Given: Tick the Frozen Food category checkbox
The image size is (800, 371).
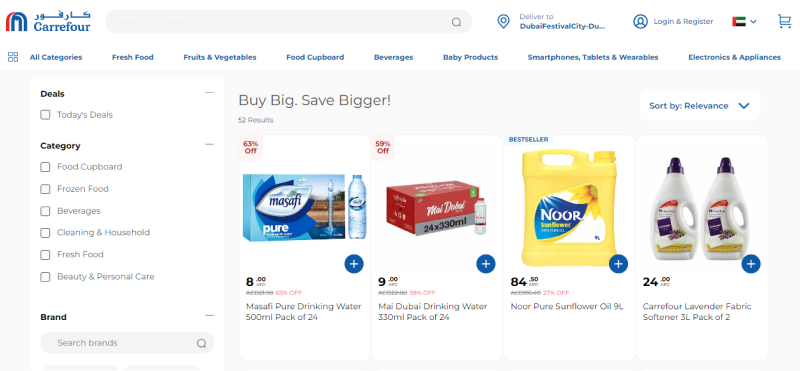Looking at the screenshot, I should click(x=45, y=189).
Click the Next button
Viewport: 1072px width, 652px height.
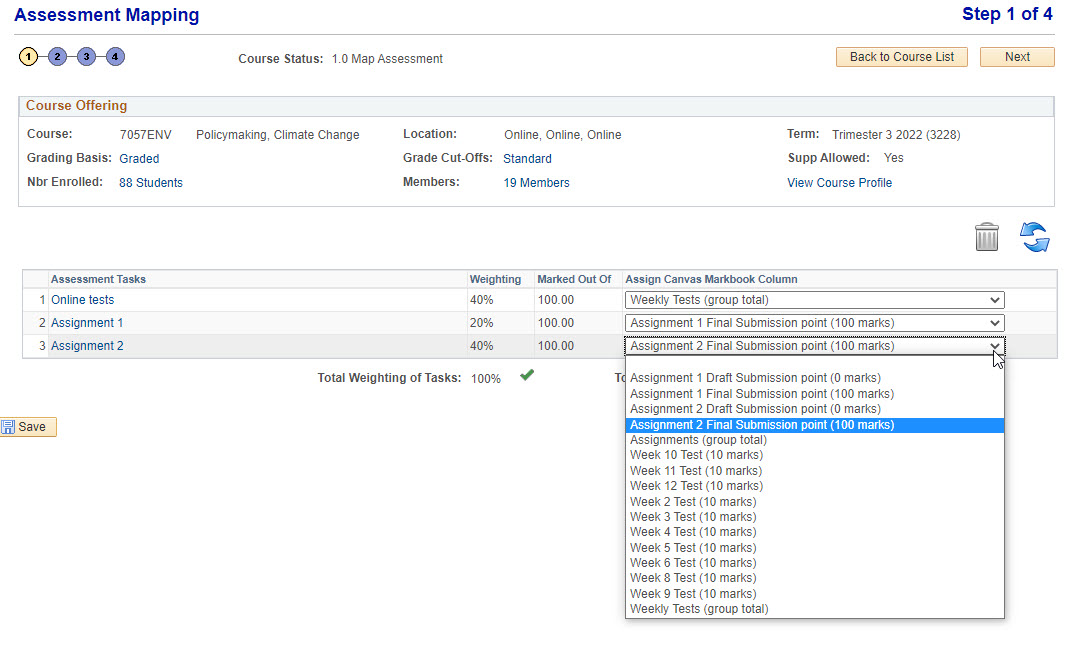tap(1017, 57)
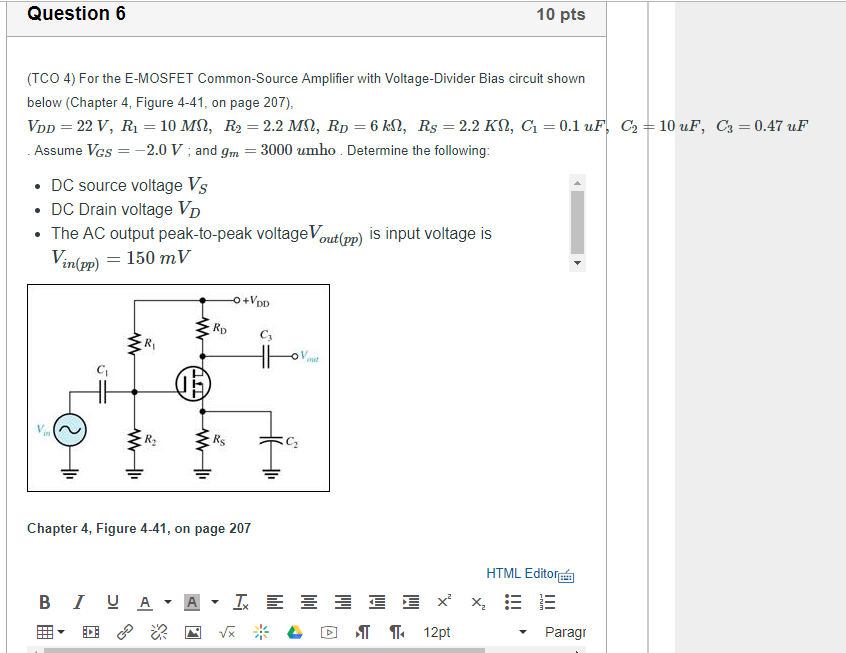846x653 pixels.
Task: Apply italic formatting
Action: pos(78,601)
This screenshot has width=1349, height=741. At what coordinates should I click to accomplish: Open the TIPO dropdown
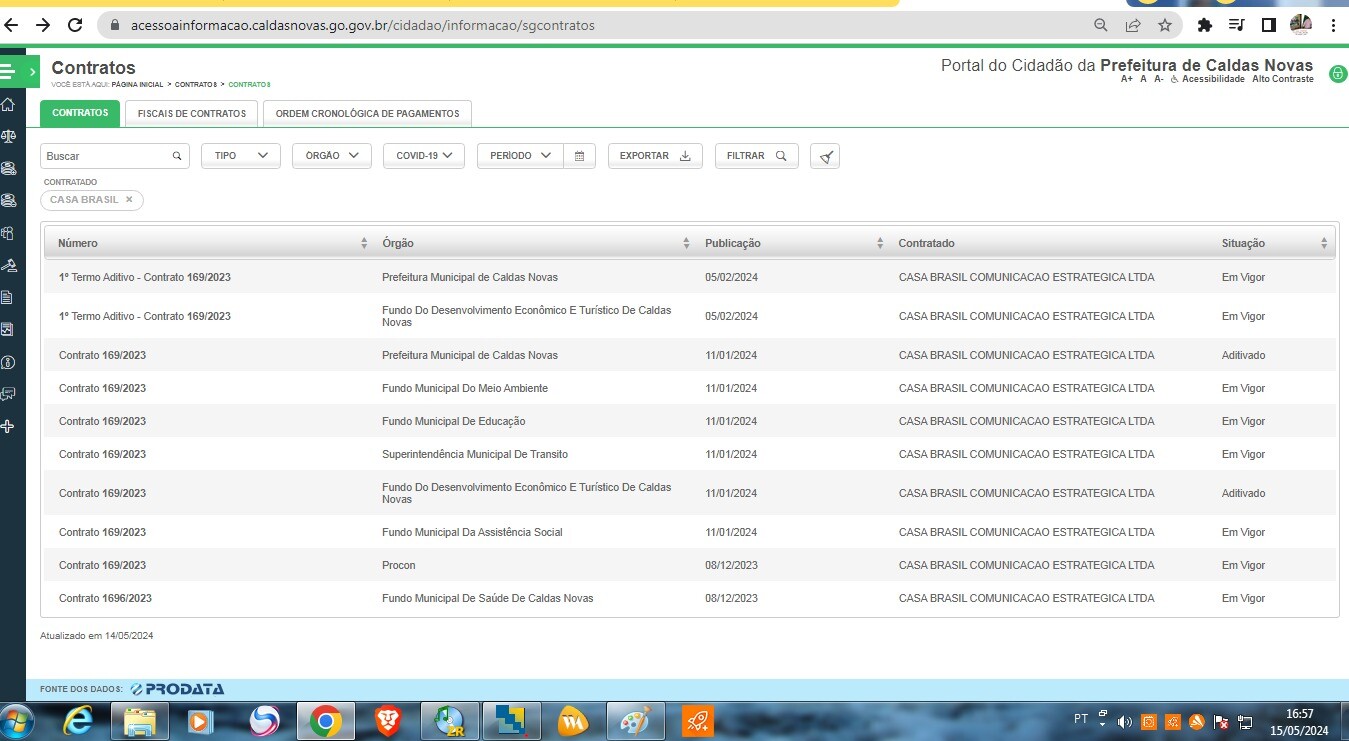[241, 156]
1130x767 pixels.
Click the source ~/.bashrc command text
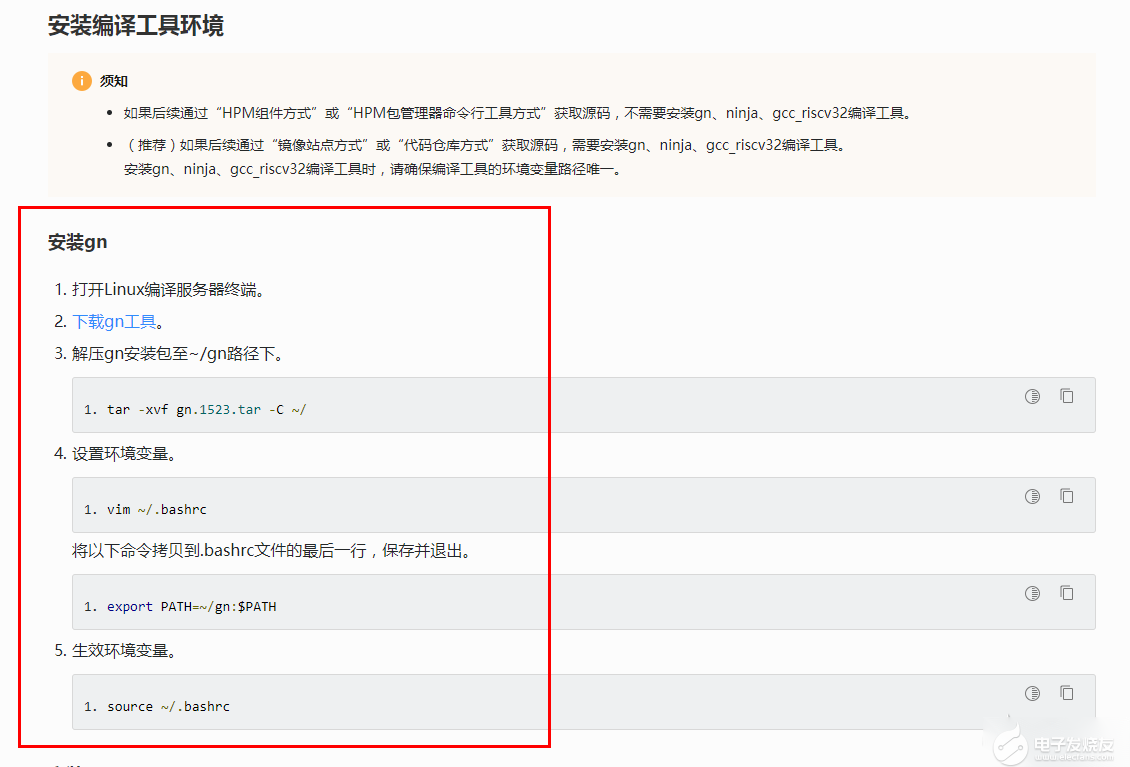[x=168, y=707]
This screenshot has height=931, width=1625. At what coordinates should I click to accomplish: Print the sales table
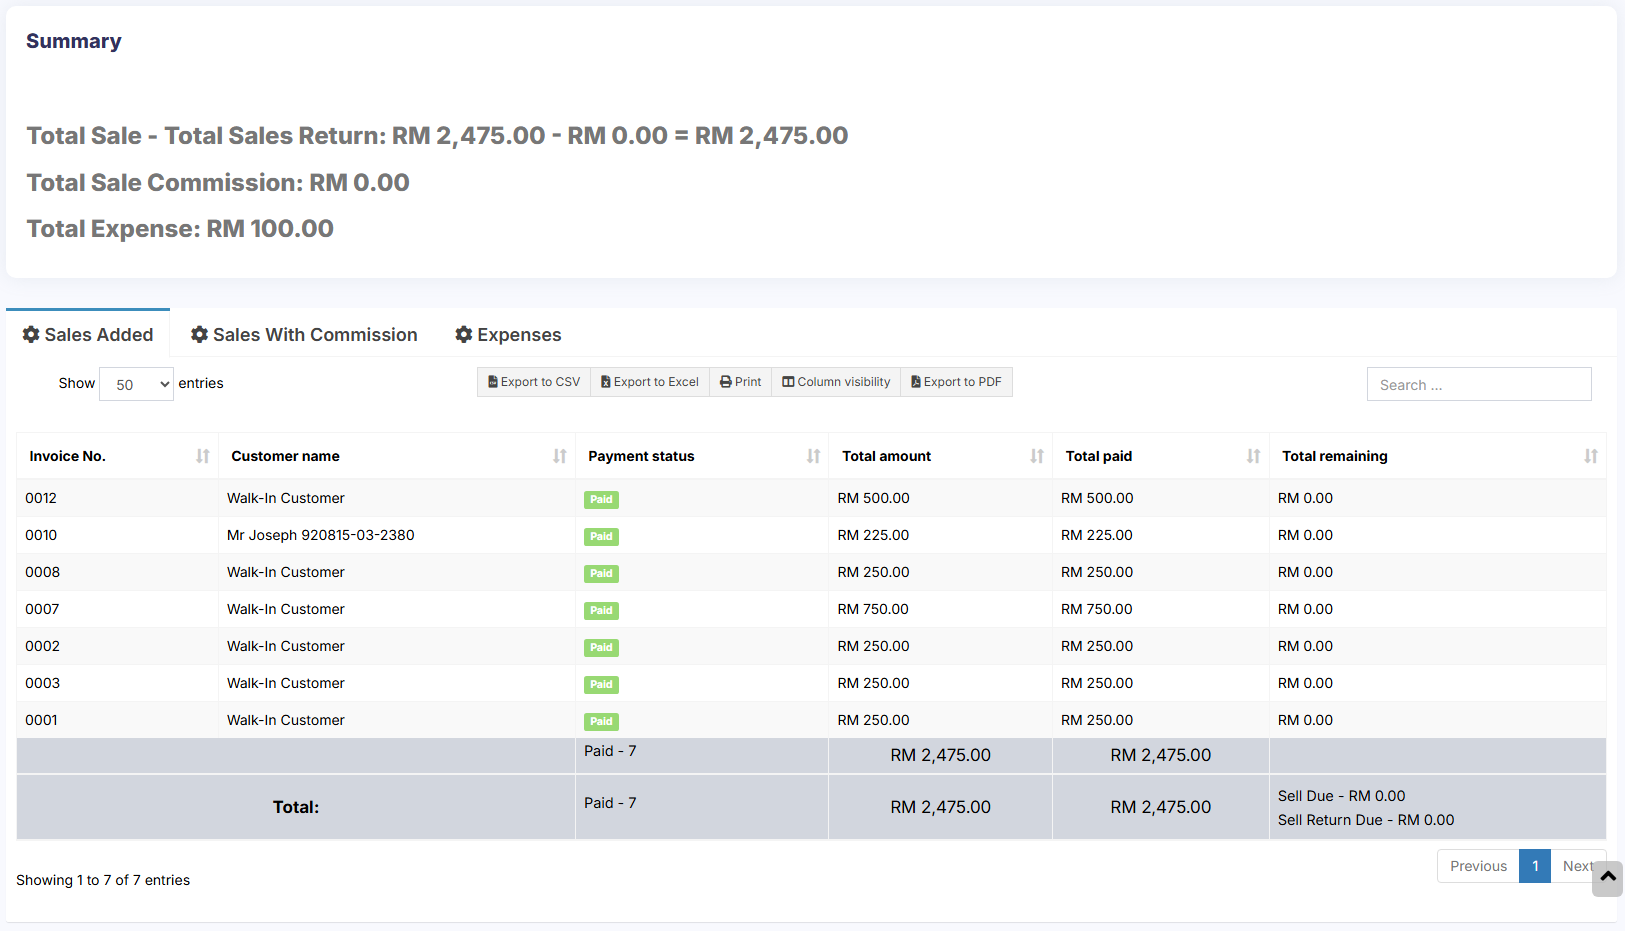(x=741, y=382)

WHAT TO WORK ON: Can you output all the rows above as a numbered list of lines, with blank lines dropped and the pictures left out?

RESPONSE TO THIS TASK:
1. Given: Tick the Frozen Food category checkbox
2. The image size is (800, 371).
3. Looking at the screenshot, I should click(x=45, y=189).
4. Click the Next button
5. Viewport: 1072px width, 652px height.
6. tap(1017, 57)
7. 846x653 pixels.
8. Task: Apply italic formatting
9. Action: pos(78,601)
10. This screenshot has width=1349, height=741. At what coordinates should I click to accomplish: Open the TIPO dropdown
11. [241, 156]
12. 1130x767 pixels.
13. Click the source ~/.bashrc command text
14. [x=168, y=707]
15. This screenshot has height=931, width=1625. At what coordinates should I click to accomplish: Print the sales table
16. (x=741, y=382)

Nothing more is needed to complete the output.